By Mitchell Japp, PAg, Provincial Specialist Cereal Crops, Regina
The 4Rs, right rate, right source, right place and right time, are a simple slogan to encourage producers to conscientiously apply fertilizer effectively, efficiently and economically. Given the many nitrogen (N) products on the market and countless combinations to apply them, applying N safely in a mid-row or side-band at seeding time remains prudent.
When it comes to efficiency, many farms experience logistical issues with supplying enough N to the air drill with minimal downtime. Limitations include on-farm fertilizer storage, trucking capacity and stops to fill that are too frequent. One option that may be overlooked is planning to include a top-dress or in-crop application of N.
A project evaluating post-emergent N applications was summarized in the last issue of CPN. Many projects have looked at post-emergent N applications, but with varied results. While results vary, applying N at seeding in a side-band or mid-row band is consistently as effective and economical as various combinations of post-emergent applications along with some at seeding.
A post-emergent N application is just one of the many combinations of 4R treatments being evaluated in a five-year project underway in Saskatchewan and Alberta. The project, Integrating N fertilizer technologies with superior genetics to optimize protein in CWRS wheat without compromising yield, 4R principles, and environmental health, was introduced in a Crop Walk video last year.
The project evaluates the following four timing and placement treatments of N:
- 100 per cent at seeding in a side-row band;
- 30 per cent at seeding, 35 per cent at Feekes GS4 (called "green up") and 35 per cent at Feekes GS10 (boot);
- 65 per cent at seeding and 35 per cent at Feekes GS10; and,
- Control with no added fertilizer.
Like many other studies on post-emergent N applications on the Prairies, the first year results showed variations. There were clear effects at all locations from timing and placement, but they weren't consistent at all locations. Three of five sites indicated the treatment with all N applied at seeding as high-yielding, but only in one location the yield was significantly higher than treatment three. The other two sites reported the highest yields with a post-emergent application (treatments two and three) – although they weren't significantly different. Growing season precipitation likely influenced the results, which ranged from excessively wet to extremely dry, and it is always difficult to draw conclusions from only one growing season.

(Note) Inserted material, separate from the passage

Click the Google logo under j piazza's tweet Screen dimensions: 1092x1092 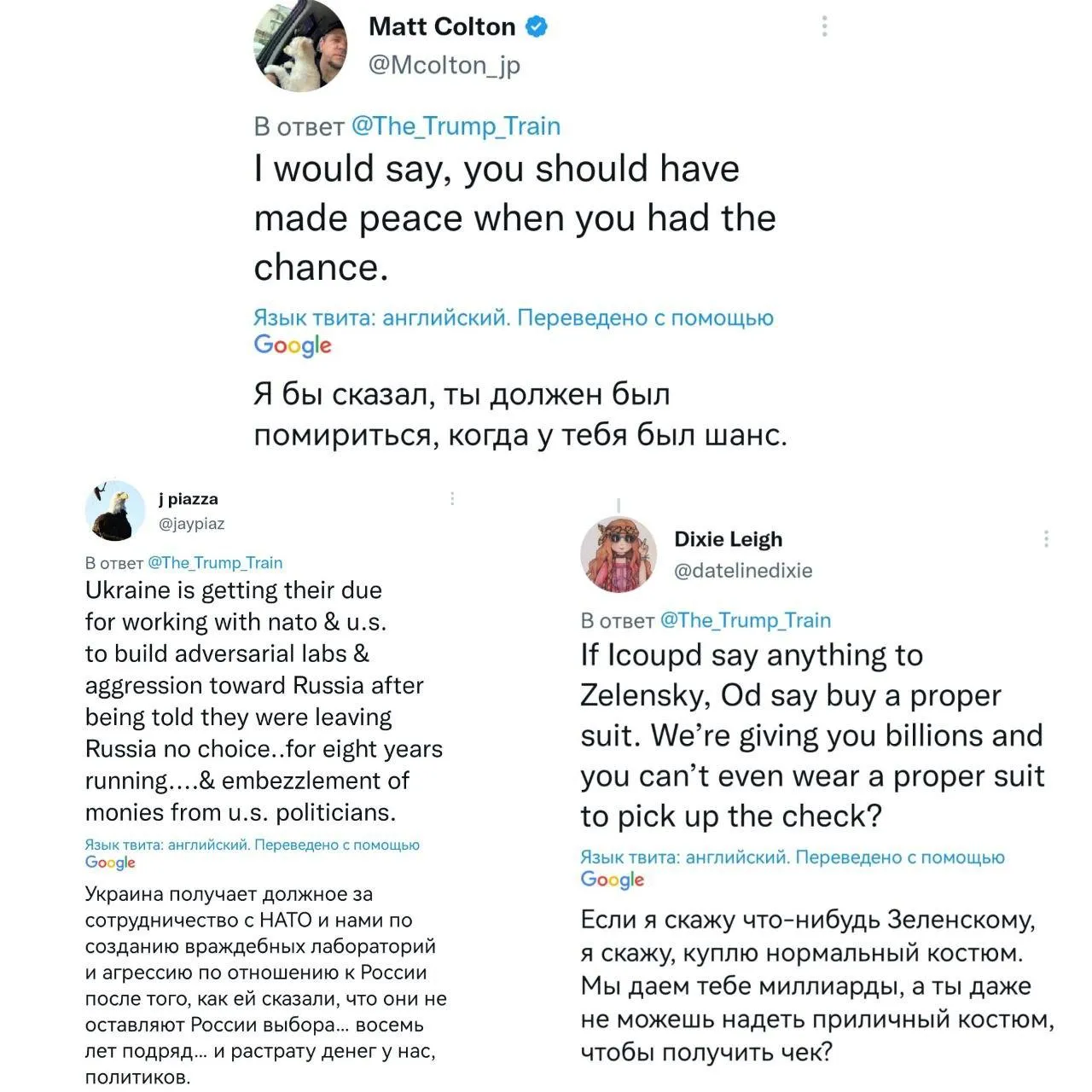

There were no fertilizer treatments that were substantially penalized at four of five locations. So, if spring N logistics are challenging good N stewardship, consider applying N as a top-dress application. Generally, it seems to work best if about 2/3 of the crop N requirement is applied at seeding time, either in a mid-row or side-band. Top-dress N rates can be adjusted based on growth conditions, the amount of precipitation, tissue test results or measurements of the crop greenness by a GreenSeeker. Top-dressed urea and ammonium nitrate may burn leaves, but this will likely not alter yield and can be reduced by using streamer nozzles instead of spray or flat-flan nozzles. Timing of top-dressed N applications can vary, depending on the desired outcome. Earlier applications, such as Feekes GS4 or GS10 as used in this project, will contribute more to crop yield. Later applications, such as after anthesis, will contribute more to protein content. Rain is needed after the application to prevent volatilization losses from the applied N, which can increase the risk of delaying fertilizer application. However, the use of stabilizer in conjunction with granular or liquid applications reduces this risk.

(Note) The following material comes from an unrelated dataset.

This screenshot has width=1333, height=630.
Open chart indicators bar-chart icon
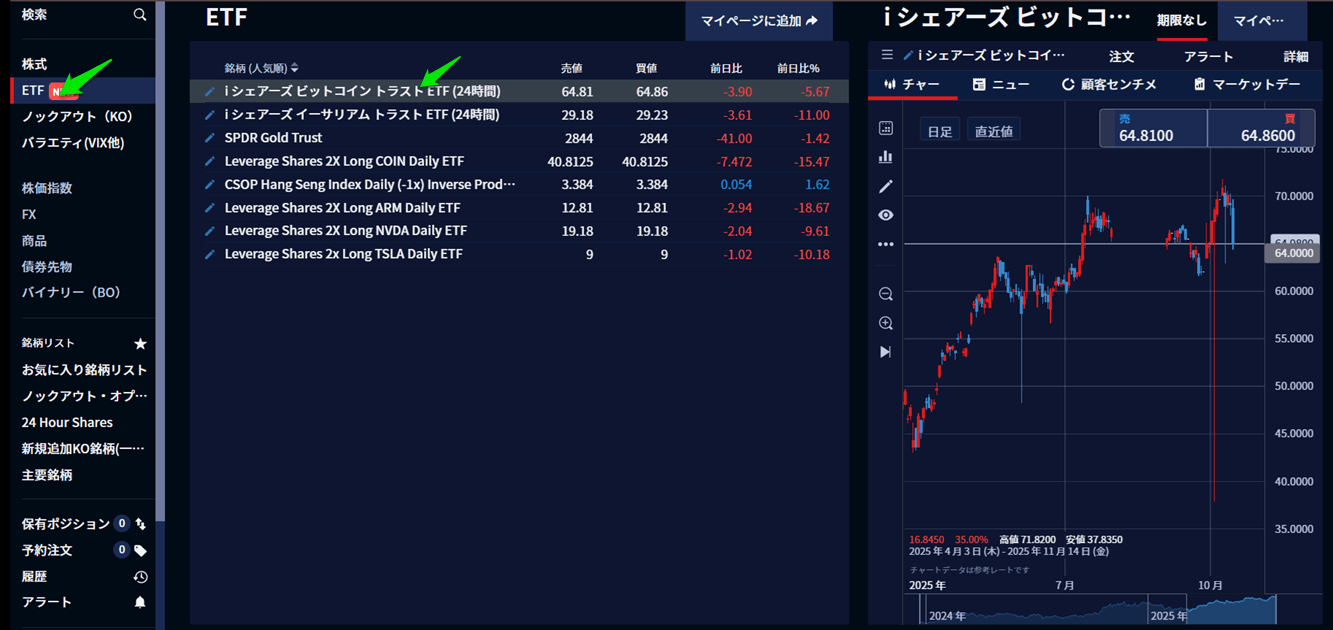point(885,157)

Integrating N fertilizer technologies with superior genetics to optimize protein in CWRS wheat without compromising yield, 4R principles, and environmental health also evaluates varieties, N rate and N source, including several options of enhanced efficiency fertilizers. The project will continue at Lethbridge, Barrhead and Edmonton in Alberta, as well as Indian Head and Scott in Saskatchewan until 2023.